Dito isso, não é interesse de Abbasi mitificar Saeed (um erro comum em produções do gênero), que surge também em momentos familiares ao lado da esposa e dos três filhos, ficando óbvio, aos poucos, que seu comportamento traz traços de estresse pós-traumático resultante de sua participação na guerra contra o Iraque e que o faz sentir vergonha por não ter se tornado um “mártir” durante os combates. Com isso, o sujeito oscila entre uma postura carinhosa com os filhos e instantes de explosão, tendo como única constante sua devoção religiosa ao Islã e, em particular, ao imame Ali Reza.
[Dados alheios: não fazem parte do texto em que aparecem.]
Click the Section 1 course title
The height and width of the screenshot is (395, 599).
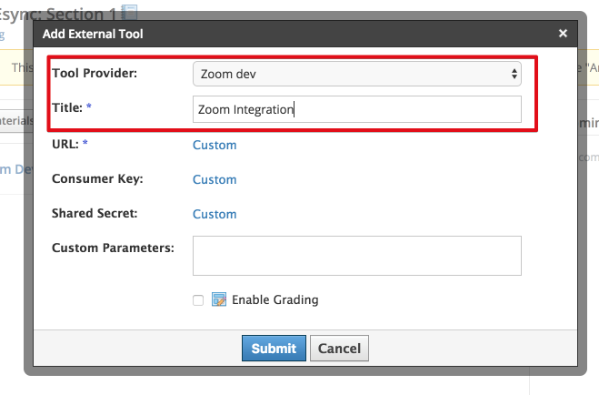(x=57, y=15)
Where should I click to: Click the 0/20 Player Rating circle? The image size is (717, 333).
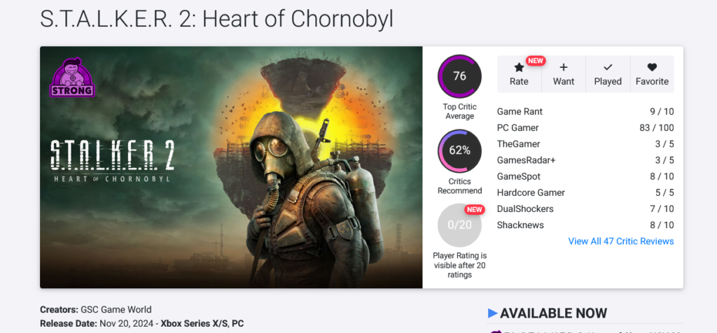point(459,225)
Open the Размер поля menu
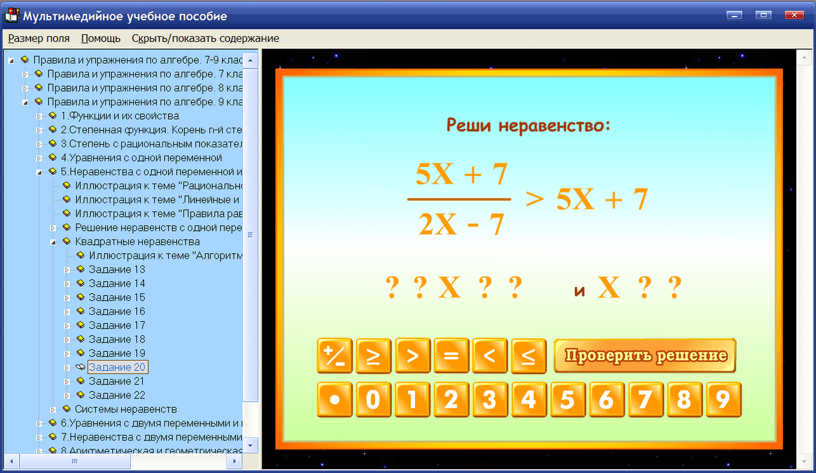Image resolution: width=816 pixels, height=473 pixels. point(38,38)
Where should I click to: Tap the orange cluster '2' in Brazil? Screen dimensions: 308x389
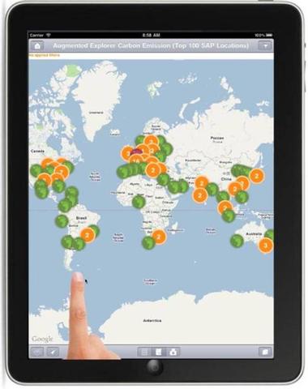point(88,235)
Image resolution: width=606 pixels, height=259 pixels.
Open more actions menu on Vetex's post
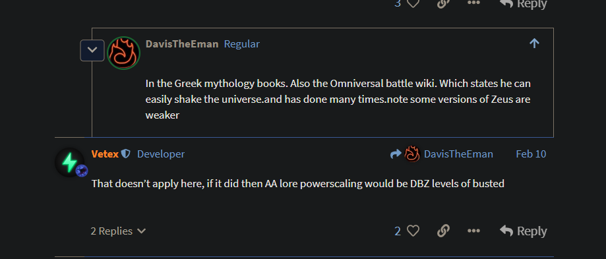tap(473, 231)
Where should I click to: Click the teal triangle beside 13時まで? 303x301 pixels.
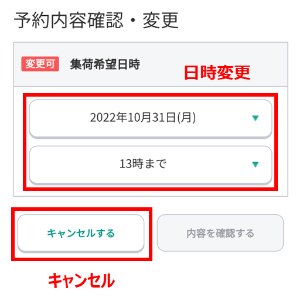(x=255, y=165)
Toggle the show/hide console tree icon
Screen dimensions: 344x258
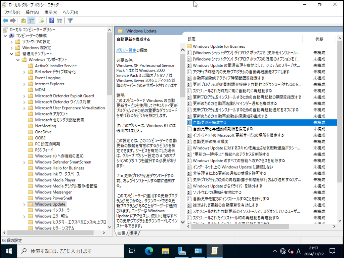[31, 20]
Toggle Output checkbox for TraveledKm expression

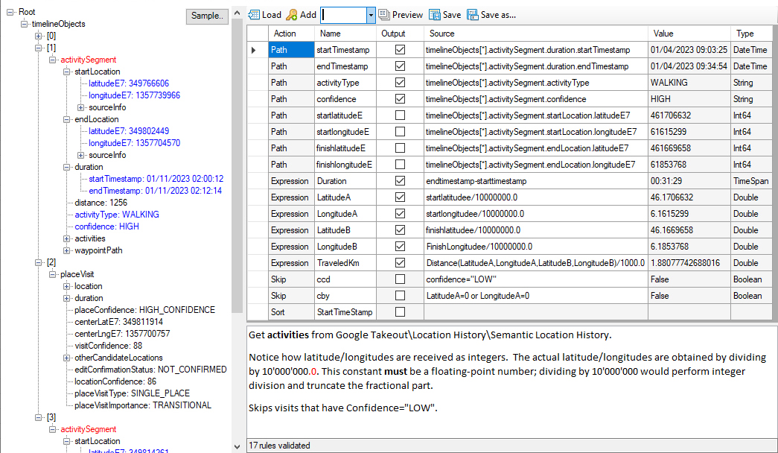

Infelizmente, as ambições temáticas de Abbasi são constantemente sabotadas pelo roteiro, que comete uma série de erros graves na condução da história – como a ocorrência frequente de coincidências implausíveis durante as investigações de Rahimi (em certo instante, ela conversa com uma garota que, apenas minutos depois, se torna a vítima seguinte de Saeed) e, ainda pior, a decisão de incluir um elemento ficcional absurdo que traz a jornalista assumindo o disfarce de prostituta para atrair o assassino (o que ocorre quase de imediato, claro). Neste último caso, por sinal, o filme nem se preocupa em explorar o que aconteceria caso um cliente “real” abordasse a protagonista e até que ponto esta esperaria antes de concluir se tratar de um inocente. (Ou “inocente”, já que, em maior ou menor grau, todos os homens vistos ao longo de Holy Spider são predadores de alguma maneira, o que lamentavelmente não está muito longe da verdade.)
Por outro lado, tropeços à parte, a obra apresenta desdobramentos instigantes – e deprimentes – em seu ato final ao acompanhar a reação da sociedade iraniana à prisão de Saeed, quando (como ocorreu de fato) seus crimes são louvados por parte da população, não sendo acaso que a mãe de umas vítimas pareça demonstrar mais vergonha pela profissão da filha do que revolta por esta ter sido assassinada.
Com um desfecho que pode provocar uma satisfação compreensível (mas também triste pelo que revela sobre a natureza humana), Holy Spider é mais complexo, mas menos eficiente como narrativa do que os ótimos Shelley e Border, longas anteriores do diretor. Que, no entanto, demonstra ainda ter muito a dizer no futuro.